▶ [PROMPT]:
Below is a listing; restate from it, character for character, the lines beginning at the line holding "You are a GUI" and ending at the line holding "Instruction: Click the Admin Center gear icon", both included.

▶ [EXTRACTED DATA]:

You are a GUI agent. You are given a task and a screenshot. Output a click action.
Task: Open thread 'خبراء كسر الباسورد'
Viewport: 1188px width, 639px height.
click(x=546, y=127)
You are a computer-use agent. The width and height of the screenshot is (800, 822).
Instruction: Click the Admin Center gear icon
--
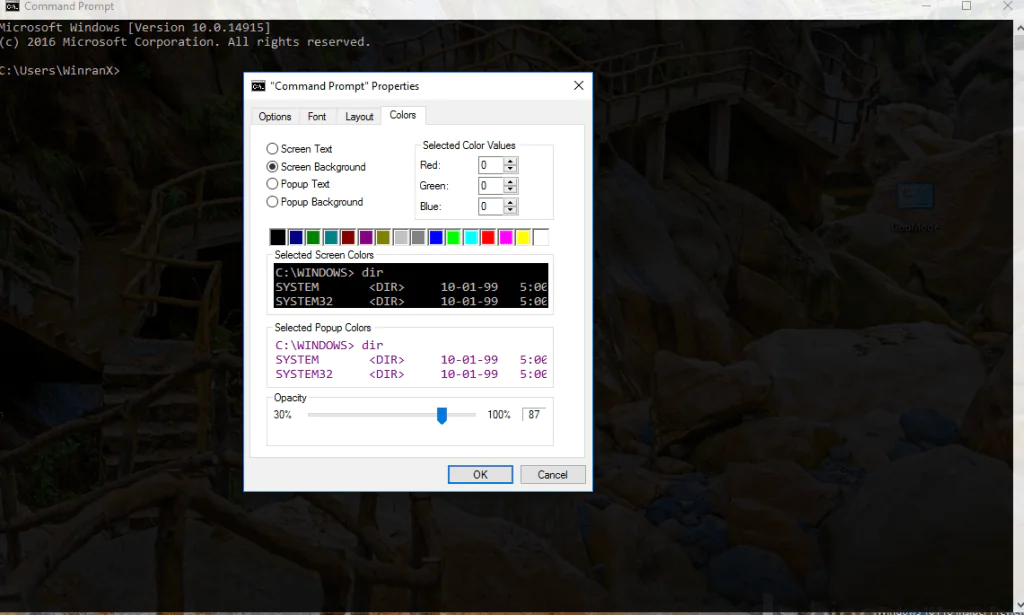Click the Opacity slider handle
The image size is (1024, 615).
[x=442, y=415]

▶ [SOLUTION TO THIS PROBLEM]:
You are a GUI agent. You are given a task and a screenshot. Output a click action.
Task: Open thread 'خبراء كسر الباسورد'
Viewport: 1188px width, 639px height.
click(x=546, y=127)
You are a computer-use agent. The width and height of the screenshot is (800, 822).
Instruction: Click the Admin Center gear icon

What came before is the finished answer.